In This Issue...
- A Theology of Humor by Cheryl Taylor
- Ministering With Humor by Stephanie Nance
- Christian Leaders Having Fun? by Pam Morton with Kathy Jingling
- The Health Benefits of Humor and Laughter by Dwenda Gjerdingen, MD, MS
Rachel Chima: Abstinence Speaker
“I work really well under pressure, but I’ve learned I don’t have to!”—Rachel Chima
In a roomy office with a view of St. John’s Hospital across the street, Rachel Chima, Choices Project Coordinator for the Springfield Pregnancy Care Center, chats easily with an intern. Her desk is uncluttered, but not because she’s looking for work. “I’m not administrative! Get me in front of people, that’s where I want to be,” says Rachel. This energetic and passionate speaker has certainly grown into the role God has given her.
Rachel, tell us a little bit about your “call” into the ministry of sexual purity and abstinence education?
CHIMA: Let me just say, your ministry makes room for you. You know you’re “there” when you no longer have to call to make appointments or to find places to minister. Teachers, students, civic leaders, and religious leaders recognize our integrity and what we stand for, and so the opportunities to minister just come. We’re busy all the time! Just today I got a call to speak to an African American sorority tomorrow night. We’ll be there, because it’s a fantastic opportunity.
I’ve always been in ministry! Ministries of compassion have always been important to my family. It was not uncommon to have drug dealers and prostitutes in my home because Mom and Dad were reaching out to help them.
Going way back, my grandmother was a pioneer in teaching sexual purity and abstinence education in the Cincinnati, Ohio area. She understood that my sister and I faced incredible pressure to have sex. If we, who were Christians, struggled to deal with peer pressure, what must it be like for non-Christians? What started as a group of 22 teenagers from my sister’s high school and 8 of their parents, became a city-wide ministry called TAPS (Teenagers Against Premarital Sex).
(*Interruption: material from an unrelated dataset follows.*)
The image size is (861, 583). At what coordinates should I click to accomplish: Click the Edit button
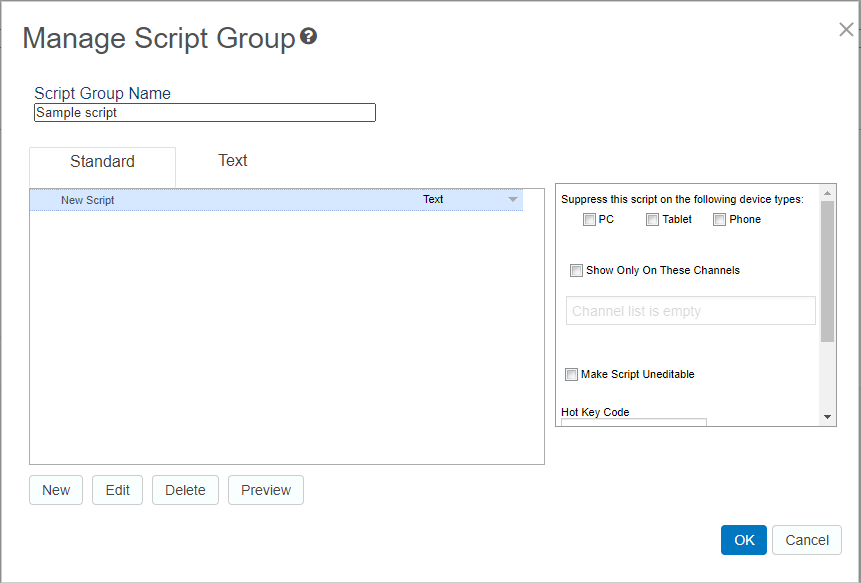(x=118, y=490)
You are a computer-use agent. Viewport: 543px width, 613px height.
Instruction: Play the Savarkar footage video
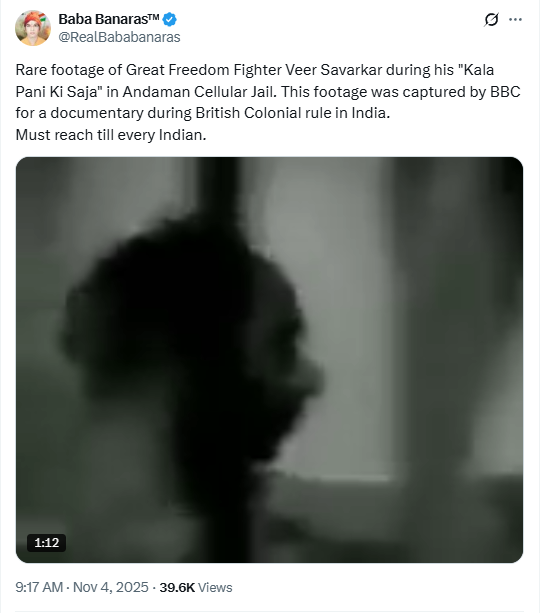click(x=269, y=360)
Pretty soon my grandma was speaking in school assemblies, after-school programs, and churches.
After I went off to college, I came home to visit Grandma and watch her speak. To my surprise, she acknowledged my presence in front of the group and said, “Rachel, my granddaughter is here! She knows as much about this stuff as I do. Rachel, come up here and help me.” I was 19 years old, and I haven’t stopped talking since!
I went to work for the city of Cincinnati, coordinating all of the city’s after-school clubs, and in 1996, Grandma turned the whole TAPS ministry over to me. Later, when my husband and I moved to Springfield, God opened a miraculous door for me to work with the newly opened Springfield Pregnancy Care Center. I worked with them on a volunteer basis until they were able to bring me on staff. Oh the joy of being paid for what you love to do!
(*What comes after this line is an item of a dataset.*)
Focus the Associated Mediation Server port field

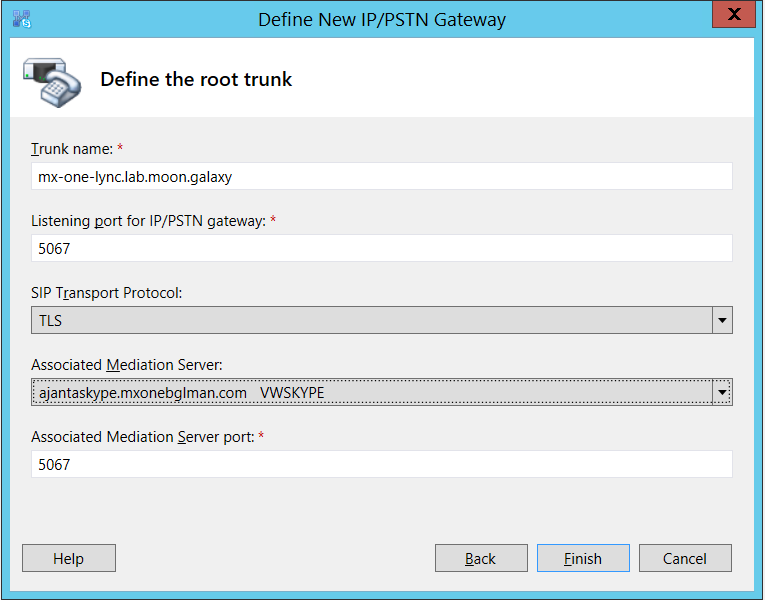(x=381, y=465)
So tell us a little more about what you do?
CHIMA: In a nutshell, I try to dispel the myth that “everybody’s doing it,” or “you can’t practice self control when it comes to sex.” We minister to kids, teens, young adults, and single adults in school assemblies, clubs, classes, workshops, and services.
People say, “You go in (to schools), but you don’t talk about Jesus, and you can’t quote Scripture. How can what you do be a ‘ministry’?” But you can’t argue with the Word of God. “The truth will set you free.” What we do is talk about the truth. We don’t sugar coat anything. There are huge consequences, spiritually, socially, physically, psychologically, to sex outside of marriage. We talk consequences. We talk about who else is affected by our choices. When we tell the kids the truth, they respond to it. People know we are Christians. They can just see something different in us. And we know that someone else will come along and complete the good work that God started through us.
Abstinence education is not just about a program. It is discipleship, too. How do you say “no” in a society that says “yes?” We don’t just tell them why to say “no,” but we teach them how to say “no.” With the kids in the church, we want them to get past the fear of having sex (pregnancy, STDs, parents finding out) to the place where their heart is so connected to God they would never dream of sinning against Him.
Your ministry is an exciting one, yet “out of the box.” What would you say to women considering pursuing a ministry idea that doesn’t fit traditional roles?
CHIMA: I would say that it doesn’t matter about your background, your level of education, whether you messed up in your earlier years or not. God will use YOU. He’ll use who you are to reach out to people. People will recognize your sincerity, and they will recognize the truth you speak. The bottom line is that it’s not we who change lives anyway. It’s God.
I’ve learned not to second guess God. If He is calling, then who am I not to go where He leads? I’ve seen Him do some incredible miracles. I’ve seen His hand of faithfulness. How can I not serve Him with everything I have? Nothing God asks me to do scares me anymore. God says to me, “Let’s go speak life to these people,” and so we go. It all comes down to faithfulness and obedience. He equips the people He calls.